▶ **EXCERPT PROVIDED**

────────────────────────────────────────

After losing his
bid for re-election in 2018, Wisconsin Governor Scott Walker enlisted as a
consultant for several conservative groups.
Among these groups was one of several seeking to call this country’s
first convention since 1787 to amend the U.S. Constitution. Upon taking that position, Gov. Walker announced
that he would be visiting several states and persuading leaders there to
abandon their resistance to calling a constitutional convention. Governor Walker claimed that twenty-eight
states had already requested a convention for the purpose of adding a balanced
budget amendment to the Constitution. He
expressed optimism that his group would quickly secure another six
states. Article V empowers Congress to
call a convention at the request of two-thirds of the states, which is thirty-four.
The details of
Gov. Walker’s visits are not publicly known, he likely learned what has long
been apparent to others: many Americans
of all political persuasions are unwilling to throw our Constitution open to
the whims of the special interest groups that likely would dominate an Article
V convention. Since assuming his new
role, the number of states requesting an Article V convention has
stagnated. Indeed, if anything the
momentum is away from holding a convention as four states – Delaware, Maryland,
Nevada, and New Mexico – rescinded decades-old resolutions calling for an
Article V convention.

────────────────────────────────────────

▶ **SUPPLIED INFORMATION**
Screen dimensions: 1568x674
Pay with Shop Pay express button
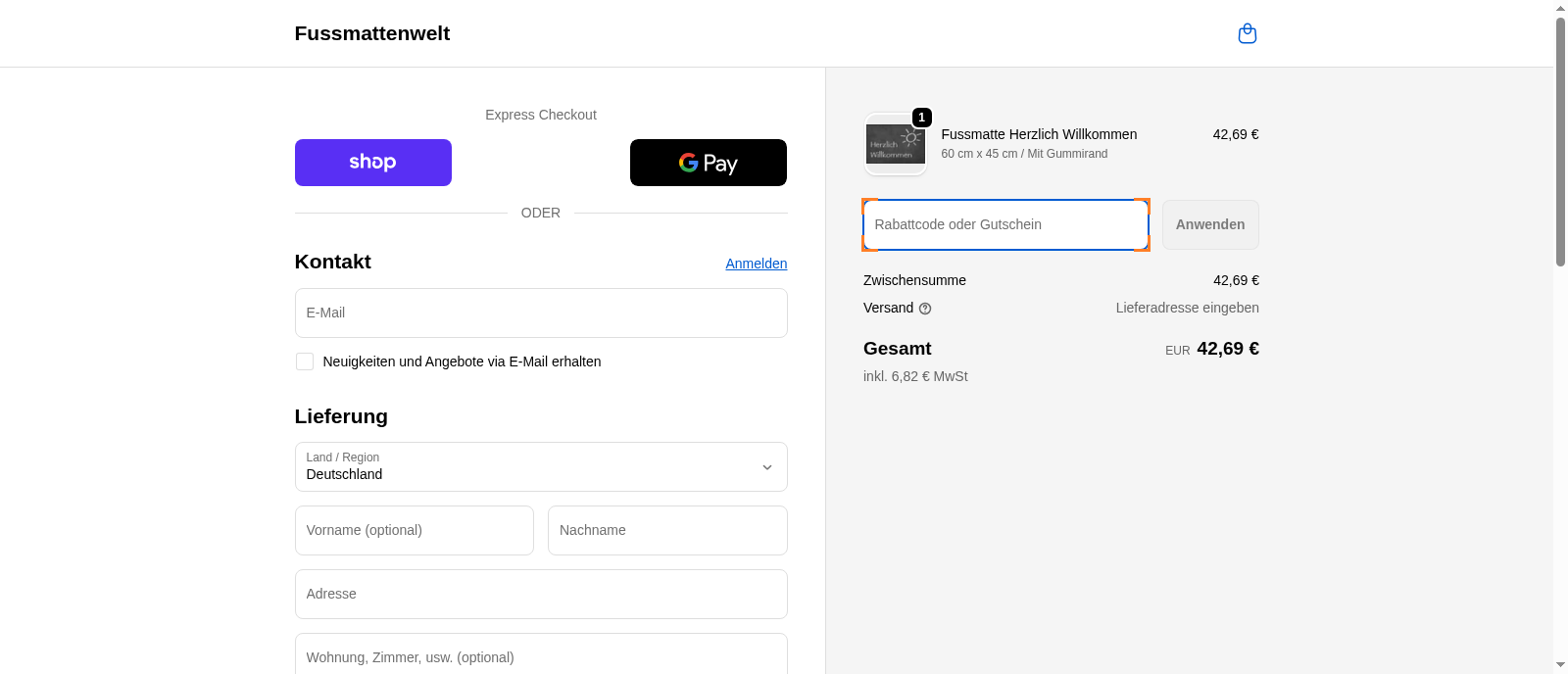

────────────────────────────────────────

▶ **EXERCISE REQUIREMENTS**
- A) Name the states that the passage about Scott Walker and an Article V convention says rescinded their resolutions calling for a convention.
- B) Please carry on with the passage about Scott Walker and an Article V convention, picking up after its final sentence.

▶ **OUTPUTS IN ORDER**
- A) Delaware, Maryland, Nevada, and New Mexico.

- B)
Perhaps frustrated
by opposition in state legislatures, Gov. Walker recently proposed turning to the
federal courts. In a presentation
at the American Legislative Exchange Council (ALEC), Gov. Walker suggested
that one or more of the state attorneys general should file a mandamus
action against Congress in federal court seeking an order compelling Congress
to call an Article V convention.
Such an action
would be wholly unsustainable under existing law and precedent. In Spallone
v. United States, 493 U.S. 265, 279 (1990), the Court overturned contempt
fines against city councilmembers whom it agreed had violated both civil rights
laws and a consent judgment to which they had agreed. Writing for the Court, Chief Justice
Rehnquist “emphasized that any restriction on a legislator’s freedom undermines
the ‘public good’ by interfering with the rights of the people to representation
in the democratic process.” He went on
to note that the doctrine of legislative immunity prohibited both injunctions
and damage awards against state officials acting in a legislative
capacity. If respect for voters’ right
to control their elected legislators overrides even the Supremacy Clause, it
certainly would not allow courts to order Congress to legislate in any
particular manner.
Moreover, no
federal statute authorizes such suits against Congress. Under 28 U.S.C. § 1361, federal courts may
issue writs of “mandamus to compel an officer or employee of the United States
or any agency thereof to perform a duty owed to the plaintiff.” Congress is not an agency of the United
States, and the Speech and Debate Clause prohibits any court from so much as
questioning Members of Congress about any of their legislative actions. Art. I, sec. 6. It also is doubtful that, even if Congress
was required to call an Article V convention, that would be a “duty owed to”
any state attorney general. The Supreme
Court has repeatedly emphasized that Article III requires plaintiffs to have
particularized interests, beyond a general desire to uphold the law, to invoke
federal courts’ jurisdiction. Raines v. Byrd, 521 U.S. 811 (1997); Lujan v. Defenders of Wildlife, 504 U.S.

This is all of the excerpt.